Text passage Start Marker
6,Deka Osumare,99379364631,,104 Kenyatta Street,Akatsi,Rural,Field Surveyor
7,Lalitha Kaburi,99681623240,,145 Sungura Amanpour Road,Kilimani,Rural,Field Surveyor
8,Enitan Zuri,99248509202,,117 Kampala Road,Hawassa,Zanzibar,Field Surveyor
10,Farai Nia,99570082739,,33 Angélique Kidjo Avenue,Amanzi,Dahabu,Field Surveyor


We can determine the email address for each employee by:
- selecting the employee_name column
- replacing the space with a full stop
- make it lowercase
- and stitch it all together

In [6]:
%%sql
UPDATE
    employee
SET
    email=
    CONCAT(
    LOWER(REPLACE(employee_name, ' ', '.')), '@ndogowater.gov');

In [7]:
%%sql
SELECT
    *
FROM
    employee;

assigned_employee_id,employee_name,phone_number,email,address,province_name,town_name,position
0,Amara Jengo,99637993287,amara.jengo@ndogowater.gov,36 Pwani Mchangani Road,Sokoto,Ilanga,Field Surveyor
1,Bello Azibo,99643864786,bello.azibo@ndogowater.gov,129 Ziwa La Kioo Road,Kilimani,Rural,Field Surveyor
2,Bakari Iniko,99222599041,bakari.iniko@ndogowater.gov,18 Mlima Tazama Avenue,Hawassa,Rural,Field Surveyor
3,Malachi Mavuso,99945849900,malachi.mavuso@ndogowater.gov,100 Mogadishu Road,Akatsi,Lusaka,Field Surveyor
4,Cheche Buhle,99381679640,cheche.buhle@ndogowater.gov,1 Savanna Street,Akatsi,Rural,Field Surveyor
5,Zuriel Matembo,99034075111,zuriel.matembo@ndogowater.gov,26 Bahari Ya Faraja Road,Kilimani,Rural,Field Surveyor
6,Deka Osumare,99379364631,deka.osumare@ndogowater.gov,104 Kenyatta Street,Akatsi,Rural,Field Surveyor
7,Lalitha Kaburi,99681623240,lalitha.kaburi@ndogowater.gov,145 Sungura Amanpour Road,Kilimani,Rural,Field Surveyor
8,Enitan Zuri,99248509202,enitan.zuri@ndogowater.gov,117 Kampala Road,Hawassa,Zanzibar,Field Surveyor
10,Farai Nia,99570082739,farai.nia@ndogowater.gov,33 Angélique Kidjo Avenue,Amanzi,Dahabu,Field Surveyor


I picked up another bit we have to clean up. Often when databases are created and updated, or information is collected from different sources, errors creep in. For example, if you look at the phone numbers in the phone_number column, the values are stored as strings. The phone numbers should be 12 characters long, consisting of the plus sign, area code (99), and the phone number digits. However, when we use the LENGTH(column) function, it returns 13 characters, indicating there's an extra character.

In [8]:
%%sql
SELECT
    LENGTH(phone_number)
FROM
    employee;

LENGTH(phone_number)
13
13
13
13
13
13
13
13
13
13


That's because there is a space at the end of the number! If you try to send an automated SMS to that number it will fail. This happens so often that they create a function, especially for trimming off the space, called TRIM(column). It removes any leading or trailing spaces from a string.
Text passage End Marker
Instructions for the task. In the text on cleaning the employee table, how many characters long should each phone number be?
Records provided Start Marker
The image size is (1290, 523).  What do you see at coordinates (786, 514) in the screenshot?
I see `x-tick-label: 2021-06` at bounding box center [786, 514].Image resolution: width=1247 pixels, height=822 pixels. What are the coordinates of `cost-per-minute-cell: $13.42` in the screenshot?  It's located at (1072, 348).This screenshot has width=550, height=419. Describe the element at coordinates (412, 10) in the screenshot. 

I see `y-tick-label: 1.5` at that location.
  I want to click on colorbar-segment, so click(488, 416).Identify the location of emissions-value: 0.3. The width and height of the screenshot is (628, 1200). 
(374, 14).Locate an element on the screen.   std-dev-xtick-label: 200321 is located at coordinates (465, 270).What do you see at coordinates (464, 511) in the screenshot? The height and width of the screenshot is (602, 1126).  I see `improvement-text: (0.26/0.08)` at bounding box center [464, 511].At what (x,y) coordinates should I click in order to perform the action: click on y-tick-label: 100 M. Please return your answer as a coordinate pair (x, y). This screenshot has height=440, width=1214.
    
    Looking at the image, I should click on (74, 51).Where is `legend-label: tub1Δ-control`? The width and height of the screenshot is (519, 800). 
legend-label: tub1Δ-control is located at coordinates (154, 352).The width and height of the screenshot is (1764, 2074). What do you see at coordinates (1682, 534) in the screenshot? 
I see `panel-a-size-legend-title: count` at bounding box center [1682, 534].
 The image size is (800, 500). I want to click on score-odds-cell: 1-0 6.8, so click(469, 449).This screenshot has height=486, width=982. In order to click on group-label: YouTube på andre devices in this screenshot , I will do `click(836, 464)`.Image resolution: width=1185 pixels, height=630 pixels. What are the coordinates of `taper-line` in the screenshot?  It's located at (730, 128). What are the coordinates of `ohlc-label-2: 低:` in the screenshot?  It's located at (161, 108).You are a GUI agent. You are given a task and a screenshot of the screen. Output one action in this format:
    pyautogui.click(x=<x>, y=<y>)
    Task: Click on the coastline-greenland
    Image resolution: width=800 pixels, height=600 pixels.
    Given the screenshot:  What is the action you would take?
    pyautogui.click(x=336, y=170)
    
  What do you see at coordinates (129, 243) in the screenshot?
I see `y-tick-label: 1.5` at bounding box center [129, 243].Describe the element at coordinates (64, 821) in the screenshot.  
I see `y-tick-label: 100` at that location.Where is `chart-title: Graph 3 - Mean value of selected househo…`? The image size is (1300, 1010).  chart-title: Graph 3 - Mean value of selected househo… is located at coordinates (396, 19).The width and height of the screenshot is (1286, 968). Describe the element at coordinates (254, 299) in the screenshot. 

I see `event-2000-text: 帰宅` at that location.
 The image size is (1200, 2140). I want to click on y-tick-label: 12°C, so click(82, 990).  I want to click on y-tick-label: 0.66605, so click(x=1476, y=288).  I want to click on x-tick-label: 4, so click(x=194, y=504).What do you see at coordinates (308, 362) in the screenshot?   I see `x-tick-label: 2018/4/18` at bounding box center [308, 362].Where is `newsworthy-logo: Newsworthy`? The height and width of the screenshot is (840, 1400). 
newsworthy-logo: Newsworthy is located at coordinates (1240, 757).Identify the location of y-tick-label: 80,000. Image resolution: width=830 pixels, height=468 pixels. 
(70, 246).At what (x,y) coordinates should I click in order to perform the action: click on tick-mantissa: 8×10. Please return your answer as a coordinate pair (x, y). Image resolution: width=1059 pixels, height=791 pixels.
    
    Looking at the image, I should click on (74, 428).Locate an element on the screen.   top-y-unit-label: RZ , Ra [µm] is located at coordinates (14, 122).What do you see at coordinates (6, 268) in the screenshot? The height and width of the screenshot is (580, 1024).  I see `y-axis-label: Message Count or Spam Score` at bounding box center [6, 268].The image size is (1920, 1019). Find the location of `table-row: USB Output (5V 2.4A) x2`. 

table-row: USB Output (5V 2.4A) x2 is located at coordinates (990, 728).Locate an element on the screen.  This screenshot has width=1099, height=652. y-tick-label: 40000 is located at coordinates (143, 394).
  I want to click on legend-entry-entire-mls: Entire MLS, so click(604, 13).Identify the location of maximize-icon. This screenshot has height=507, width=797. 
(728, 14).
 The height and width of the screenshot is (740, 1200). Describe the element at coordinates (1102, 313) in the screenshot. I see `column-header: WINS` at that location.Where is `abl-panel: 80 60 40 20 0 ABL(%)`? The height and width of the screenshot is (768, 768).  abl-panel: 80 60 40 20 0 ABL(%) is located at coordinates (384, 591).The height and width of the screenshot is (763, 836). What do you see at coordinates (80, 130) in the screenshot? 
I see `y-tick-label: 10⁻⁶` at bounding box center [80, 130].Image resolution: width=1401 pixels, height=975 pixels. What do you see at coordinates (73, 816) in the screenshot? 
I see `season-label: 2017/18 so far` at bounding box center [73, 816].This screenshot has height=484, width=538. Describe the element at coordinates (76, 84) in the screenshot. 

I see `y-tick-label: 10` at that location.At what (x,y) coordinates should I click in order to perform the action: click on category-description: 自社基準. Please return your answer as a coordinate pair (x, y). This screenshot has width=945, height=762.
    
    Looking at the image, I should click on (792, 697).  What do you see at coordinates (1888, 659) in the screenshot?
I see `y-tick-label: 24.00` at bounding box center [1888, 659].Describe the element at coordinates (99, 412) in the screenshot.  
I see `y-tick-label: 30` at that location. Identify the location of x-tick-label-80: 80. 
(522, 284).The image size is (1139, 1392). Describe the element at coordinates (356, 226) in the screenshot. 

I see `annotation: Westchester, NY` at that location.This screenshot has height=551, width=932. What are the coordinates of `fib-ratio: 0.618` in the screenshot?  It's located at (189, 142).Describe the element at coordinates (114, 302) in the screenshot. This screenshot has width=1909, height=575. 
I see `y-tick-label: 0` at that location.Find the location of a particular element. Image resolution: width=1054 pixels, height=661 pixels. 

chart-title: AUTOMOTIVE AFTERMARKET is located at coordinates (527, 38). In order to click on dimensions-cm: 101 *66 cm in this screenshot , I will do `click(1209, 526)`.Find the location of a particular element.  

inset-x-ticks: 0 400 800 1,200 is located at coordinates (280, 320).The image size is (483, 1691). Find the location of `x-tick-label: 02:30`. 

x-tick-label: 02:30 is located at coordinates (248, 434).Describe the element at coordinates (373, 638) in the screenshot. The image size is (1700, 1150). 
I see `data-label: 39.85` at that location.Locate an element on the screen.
Records provided End Marker
Your solution. Twelve characters: the plus sign, the area code (99), and the phone number digits.